Add connection resilience layer with heartbeat and network awareness#7
Conversation
…nect
Addresses the core weakness the Moshi creator identified: tmux handles
server-side persistence, but the client-to-server WebSocket link dies
silently on phone sleep and WiFi↔cellular switches — the same fragility
mosh was designed to fix at the transport layer.
Since we're bound to WebSocket (browser), we implement the equivalent
resilience at the application layer:
1. Server-side heartbeat (routes.ts)
- Server pings every 15 s; if no pong returns before the next ping
the connection is considered dead and closed immediately.
- Dead connections now detected in <20 s instead of TCP's multi-minute
timeout window.
2. Client-side ping watchdog (useTerminal.ts)
- Client tracks time of last server ping; if silent for 35 s the
socket is forcibly closed to trigger a fresh reconnect cycle.
- Catches the mirror case: client is "alive" but server can't reach
it (common after mobile sleep with NAT table expiry).
3. Immediate reconnect on network change (useTerminal.ts)
- `window.online` event fires when WiFi↔cellular switch completes.
- New `reconnectNow()` helper kills any pending backoff timer and
opens a fresh WebSocket immediately — no waiting for backoff queue.
4. Improved visibility reconnect (useTerminal.ts)
- Existing handler only checked CLOSED state; now also detects stuck
CONNECTING sockets (common after wake) and force-restarts them.
- Cancels any queued backoff retry before calling connect().

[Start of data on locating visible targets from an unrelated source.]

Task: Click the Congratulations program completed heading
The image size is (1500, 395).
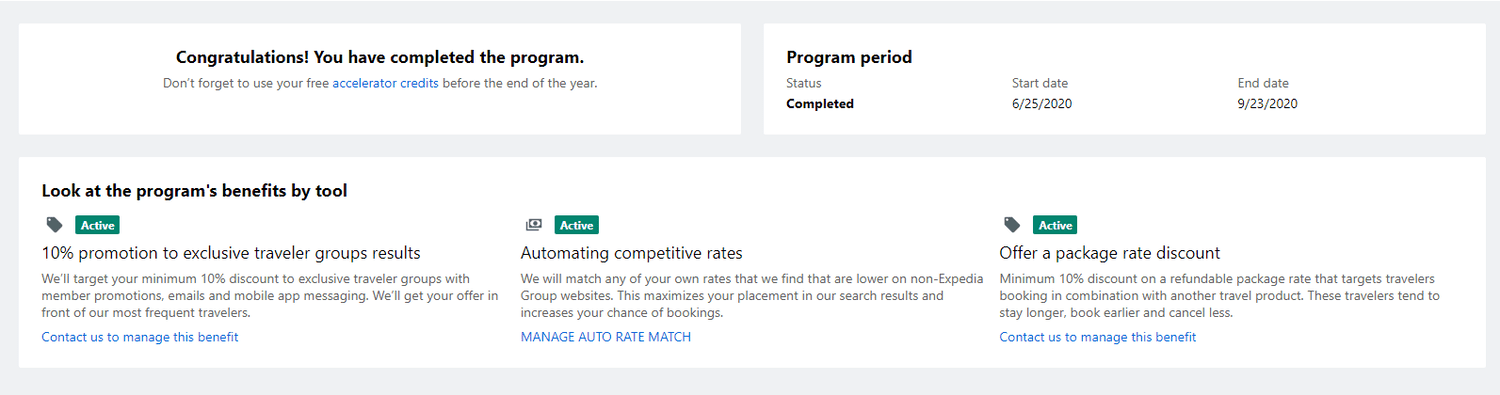Action: click(380, 57)
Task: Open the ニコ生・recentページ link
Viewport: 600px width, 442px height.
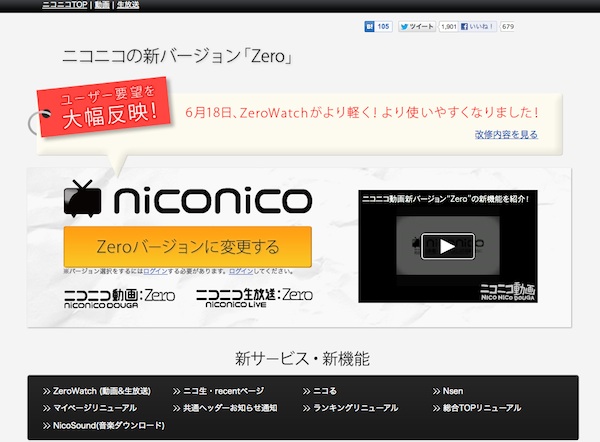Action: (228, 391)
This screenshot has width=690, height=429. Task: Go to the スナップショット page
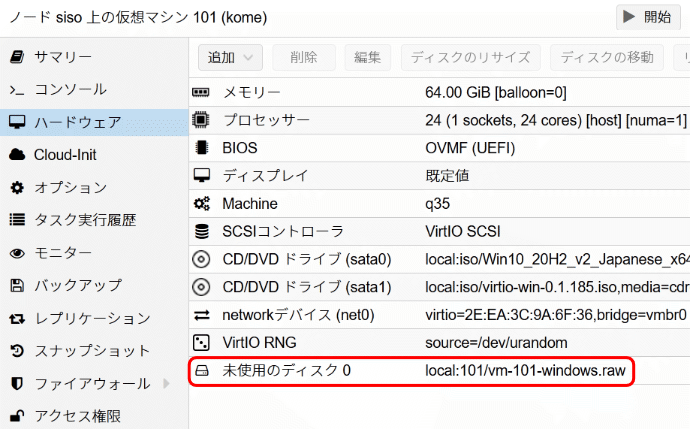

https://claude.ai/code/session_01EuCbuu1DNGduvLdMP11ykX
Updates four docs to explain the heartbeat, ping watchdog, network-aware reconnect, and improved visibility handling added in the previous commit. - CHANGELOG.md — four new bullet points under [Unreleased] - README.md — new "Resilient connection" feature bullet + new FAQ entry covering the phone sleep / Wi-Fi↔cellular scenario explicitly - docs/how-it-works.md — new "Connection Resilience" section (§3) explaining each layer of the system; section numbers bumped; summary flow updated with a resilience step - docs/remote-control.md — new "Connection Resilience on Mobile" section with a scenario table covering sleep, network switch, signal loss, and page-visibility cases https://claude.ai/code/session_01EuCbuu1DNGduvLdMP11ykX
Two bugs in useTerminal fixed: 1. Ping watchdog interval leak — reconnectNow() suppresses the onclose callback (by setting ws.onclose = null) so the backoff path is skipped on forced reconnects. As a side-effect, the clearInterval(pingWatchdog) call inside onclose was never reached, leaking one setInterval per forced reconnect. Fix: track the active watchdog in pingWatchdogRef and clear it explicitly in reconnectNow() and on unmount. 2. Stale-socket race in onopen — if reconnectNow fires while a CONNECTING socket's handshake is in-flight, the old socket's onopen can still fire after the new socket has taken wsRef.current. That would corrupt shared state (retryCountRef, pendingMessagesRef, isConnected) on behalf of the wrong socket. Fix: guard onopen and onclose with if (ws !== wsRef.current) and silently close the orphaned socket. https://claude.ai/code/session_01EuCbuu1DNGduvLdMP11ykX
Reflects workspace version bumps (backend/frontend 0.1.5→0.1.6) and dev/peer flag corrections for optional rollup platform packages. https://claude.ai/code/session_01EuCbuu1DNGduvLdMP11ykX
Three follow-up improvements to connection resilience:
1. offline event listener
Listening to window 'offline' now calls setIsConnected(false)
immediately, so the terminal header flips to "Syncing" the moment the
network drops rather than waiting up to 35 s for the ping watchdog or
20 s for the server heartbeat to notice.
2. handleOnline OPEN guard + 200 ms debounce
- Guard: if wsRef.current is already OPEN, skip the reconnect entirely.
Some mobile browsers fire 'online' even when the existing socket is
healthy (e.g. switching back to a known Wi-Fi while LTE stays up),
which would needlessly tear down a working connection.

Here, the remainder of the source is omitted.